大會展館裏,一個細節給筆者留下深刻印象:當一台家庭陪伴機器人從人群中走過時,旁邊的人下意識向後退了半步。這半步不是恐懼,更像一種身體先於意識作出的微妙退讓。類似現象也出現在國外測試的一款半人馬形態救火機器人身上:它功能強大,能夠跨越瓦礫實施野外救援,但在社交媒體上,網友反饋卻頗為複雜。有人說它「像科幻電影裏的反派」,有人說「我知道它是來救我的,但我還是想跑」。
種種現象讓筆者不禁思考:機器人製造技術已經如此強大,人為什麼還沒有完全準備好讓它靠近?也許那半步距離所暴露的,正是技術邏輯與生活邏輯之間的距離,而設計恰恰工作在兩種邏輯之間。筆者把連接這兩種邏輯的設計工作稱為「柔性的接口」。它從形貌、場景、關係三個維度回答着機器人設計美學問題:如何讓一台冰冷的機器,變成人們生活中可接受、可融入、可常駐的存在。
首先是形貌。今天,太多機器人長着一副「實驗室面孔」:金屬外露、機械感強。這種形貌在工廠和實驗室是合適的,但在客廳和養老院裏呢?顯然,面對不同使用場景,機器人設計有着不同的美學要求。我們在康養機器人設計中嘗試使用柔軟材質、溫和形態和圓潤線條,讓機器人收起技術鋒芒,以更具親和力的形貌走進生活。這不是裝飾,而是判斷:如果一個機器人讓人第一眼看到就想後退,它就不可能真正融入生活。
其次是場景。德國哲學家胡塞爾認為,生活世界是科學世界的基礎。那麼機器人的「生活世界」是什麼?不是實驗室,不是展台,而是我們生活的城市、街道和社區。中華文化講求因地制宜,在設計城市巡檢機器人時,我們提出「與民共生」的理念,讓機器人融入已有生活秩序,成為城市友好的協作者。從地面巡檢到空中協同,機器人在夜間街頭溫和穿行,為城市治理提供相應幫助。

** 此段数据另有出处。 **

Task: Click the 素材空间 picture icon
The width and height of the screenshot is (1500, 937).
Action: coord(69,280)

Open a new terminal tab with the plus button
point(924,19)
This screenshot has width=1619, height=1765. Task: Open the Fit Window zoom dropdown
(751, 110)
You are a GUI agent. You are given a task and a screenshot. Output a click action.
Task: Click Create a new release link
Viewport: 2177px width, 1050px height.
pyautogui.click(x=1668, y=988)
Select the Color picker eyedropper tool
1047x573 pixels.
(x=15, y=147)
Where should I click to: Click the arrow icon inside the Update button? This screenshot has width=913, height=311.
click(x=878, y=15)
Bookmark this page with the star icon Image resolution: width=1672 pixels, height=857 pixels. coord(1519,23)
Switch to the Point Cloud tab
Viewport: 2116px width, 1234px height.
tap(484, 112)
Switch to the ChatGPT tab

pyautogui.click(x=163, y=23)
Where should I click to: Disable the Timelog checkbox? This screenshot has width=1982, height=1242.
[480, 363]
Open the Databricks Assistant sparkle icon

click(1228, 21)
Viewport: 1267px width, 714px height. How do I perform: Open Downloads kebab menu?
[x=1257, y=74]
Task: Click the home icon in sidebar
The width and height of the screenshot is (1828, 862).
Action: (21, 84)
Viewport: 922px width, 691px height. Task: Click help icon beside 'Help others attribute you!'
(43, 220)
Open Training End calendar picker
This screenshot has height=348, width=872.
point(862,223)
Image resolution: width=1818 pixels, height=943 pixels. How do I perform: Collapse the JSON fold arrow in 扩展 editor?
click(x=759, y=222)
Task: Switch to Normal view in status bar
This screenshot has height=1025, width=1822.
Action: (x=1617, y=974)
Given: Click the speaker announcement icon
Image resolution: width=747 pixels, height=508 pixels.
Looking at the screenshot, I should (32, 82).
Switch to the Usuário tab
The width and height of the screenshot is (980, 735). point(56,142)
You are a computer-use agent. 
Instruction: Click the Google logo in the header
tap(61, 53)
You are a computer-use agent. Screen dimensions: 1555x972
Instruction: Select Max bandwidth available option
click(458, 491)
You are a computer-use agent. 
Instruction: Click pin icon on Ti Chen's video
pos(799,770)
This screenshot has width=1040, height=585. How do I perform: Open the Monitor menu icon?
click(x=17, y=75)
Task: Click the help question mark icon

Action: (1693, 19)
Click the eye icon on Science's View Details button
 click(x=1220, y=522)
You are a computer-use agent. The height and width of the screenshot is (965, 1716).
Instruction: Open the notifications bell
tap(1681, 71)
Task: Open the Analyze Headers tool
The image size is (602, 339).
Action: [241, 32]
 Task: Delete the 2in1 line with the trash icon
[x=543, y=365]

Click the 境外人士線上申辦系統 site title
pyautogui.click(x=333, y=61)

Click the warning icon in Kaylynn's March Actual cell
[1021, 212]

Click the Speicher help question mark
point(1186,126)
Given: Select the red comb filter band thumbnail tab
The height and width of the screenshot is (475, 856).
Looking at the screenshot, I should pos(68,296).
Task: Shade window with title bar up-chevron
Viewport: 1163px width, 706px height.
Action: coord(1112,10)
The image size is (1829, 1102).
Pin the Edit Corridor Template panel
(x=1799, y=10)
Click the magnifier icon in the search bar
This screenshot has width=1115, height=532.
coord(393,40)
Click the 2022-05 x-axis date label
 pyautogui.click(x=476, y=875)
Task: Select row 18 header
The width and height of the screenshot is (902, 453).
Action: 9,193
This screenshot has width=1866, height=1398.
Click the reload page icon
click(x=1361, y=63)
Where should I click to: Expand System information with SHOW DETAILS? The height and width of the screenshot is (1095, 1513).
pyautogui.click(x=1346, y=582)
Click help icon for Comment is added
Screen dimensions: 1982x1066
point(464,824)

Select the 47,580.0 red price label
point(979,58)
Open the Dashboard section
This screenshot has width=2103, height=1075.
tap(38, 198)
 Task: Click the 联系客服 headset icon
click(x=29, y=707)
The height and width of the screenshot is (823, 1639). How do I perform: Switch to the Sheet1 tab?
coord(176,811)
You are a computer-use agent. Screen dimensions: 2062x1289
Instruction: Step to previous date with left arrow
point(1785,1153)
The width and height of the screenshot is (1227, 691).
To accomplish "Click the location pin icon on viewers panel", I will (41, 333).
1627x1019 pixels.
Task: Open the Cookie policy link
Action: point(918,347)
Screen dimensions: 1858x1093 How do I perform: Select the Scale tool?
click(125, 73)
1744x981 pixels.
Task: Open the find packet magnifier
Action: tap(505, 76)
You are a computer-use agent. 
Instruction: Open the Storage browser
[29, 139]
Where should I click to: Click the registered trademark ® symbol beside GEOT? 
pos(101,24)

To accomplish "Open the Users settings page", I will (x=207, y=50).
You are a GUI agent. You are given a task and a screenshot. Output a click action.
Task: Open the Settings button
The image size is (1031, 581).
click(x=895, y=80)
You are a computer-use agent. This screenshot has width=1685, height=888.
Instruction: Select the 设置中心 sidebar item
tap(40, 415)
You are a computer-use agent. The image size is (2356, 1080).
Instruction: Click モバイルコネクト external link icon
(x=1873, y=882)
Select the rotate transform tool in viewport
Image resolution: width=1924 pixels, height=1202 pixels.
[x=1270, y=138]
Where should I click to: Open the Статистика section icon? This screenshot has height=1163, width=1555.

然後是關係。當機器人開始承擔陪伴老人、照顧兒童、參與家庭生活的工作,設計師面臨的便不只是提升機器人的使用效率,還有如何構建信任感、親近感與邊界感。由年輕人設計的「相思子」陪伴機器人,用靈動眼作為情感表達的窗口,把科技智能包裹於柔軟毛絨之中,讓人與機器人在日常交流中逐漸建立感情。
器物通常等待人去使用,機器人卻會主動靠近、注視、回應,甚至觸碰人。機器人設計美學的特殊性也正在這裏:當機器人擁有「身體」,形貌便帶上了態度,速度便帶上了情緒,距離也有了倫理意味。
建立「柔性的接口」,意味着設計要保持恰當的尺度,中式生活美學尤其重視這種「度」,講究合宜、含蓄、留有餘地。落實到機器人設計上,便是形貌上的溫和、場景中的克制、關係中的有度。
新能源汽車的發展提供了一個很有意味的參照。早期人們關心續航、能耗、參數等,當技術逐漸成熟,真正讓新能源汽車融入生活並帶來舒適體驗的,恰恰是那些柔性元素:關門時沉穩的聲音、座艙的溫潤觸感、人車之間的情感連接等。這說明了一件事:高科技需要高美感、高情感。
機器人設計美學,不是給硬核科技穿一件漂亮衣服,而是在技術進入生活之前,讓它先經過人的認知、文化與情感的校準,在技術邏輯與生活邏輯之間建立「柔性的接口」。
技術的發展總是趨向更快、更強,而生活需要安靜,需要停頓,需要熟悉感,也需要一些不被技術佔據的空間。展廳裏那後退的半步,既是人與陌生機器之間的身體距離,也是技術世界與生活世界之間尚待跨越的情感距離。設計美學所要做的,正是讓這段距離逐漸變得更小。